Final Thoughts On Our Pilgrimage

As we were driving into Indiana last night, it was after the sun had went down over the horizon, but the colorful splendor of its’ setting was filling the western sky with a beautiful, warm glow. There were clouds overhead, but there was a break just before the horizon, almost as if a curtain was being dropped on the day. As we continued towards Indianapolis – towards home – the curtain of clouds kept dropping lower and lower, but the glow of the setting sun still shown a little until when we got home.

It was as if God was lifting up the curtain, peaking under, making sure we were making it home OK, until when we got off at the 116th Street exit, he let the curtain fall on this pilgrimage as if to say, welcome home. Job well done, my good and faithful servant.

Because thats what this pilgrimage took – faith. We sacrificed time off work, time off school, the comforts of home and our comfortable little lives and we went into something completely unknown, and something bigger and more amazing than we ever could have imagined. I had so much anxiety leaving for this trip last Sunday, but I had the faith that God had given us the special graces to get this far, that we need to execute – and finish the job – as he would give us some more special graces along the way. We had to have faith that everything would go according to God’s plan, and when you get this many people together, for such a high-profile event in a high-profile city, a lot can happen, and there are so many variables.

+-------+

*OBJECTIVE*:
Please list everything the writer says was sacrificed for the pilgrimage in the reflection above.

*EXTRACTED MATERIAL*:
+-------+

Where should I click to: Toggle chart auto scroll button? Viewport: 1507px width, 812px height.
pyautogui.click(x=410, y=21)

+-------+

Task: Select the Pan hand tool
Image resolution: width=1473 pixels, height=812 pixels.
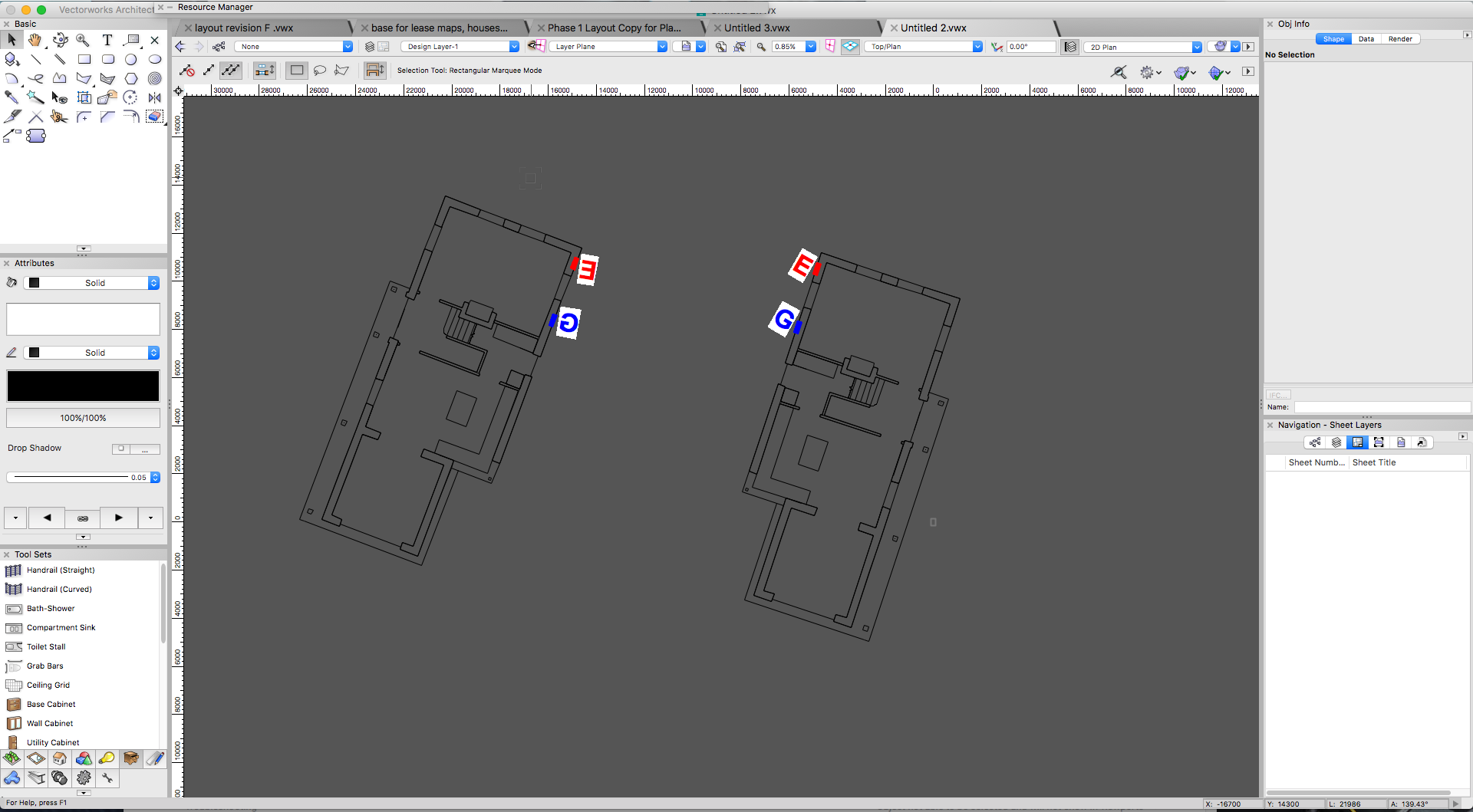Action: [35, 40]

+-------+

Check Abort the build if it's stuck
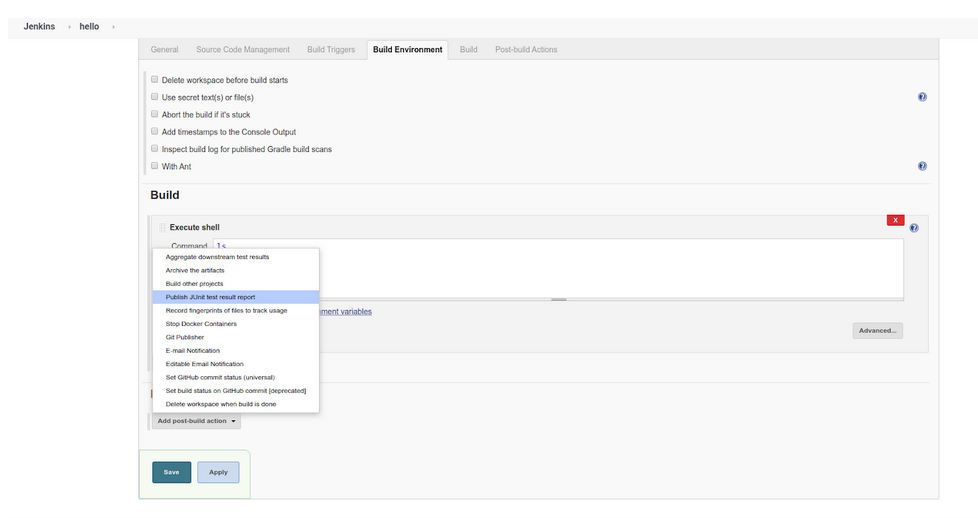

+-------+

*WRITTEN SOLUTION*:
Time off work, time off school, the comforts of home, and their comfortable little lives.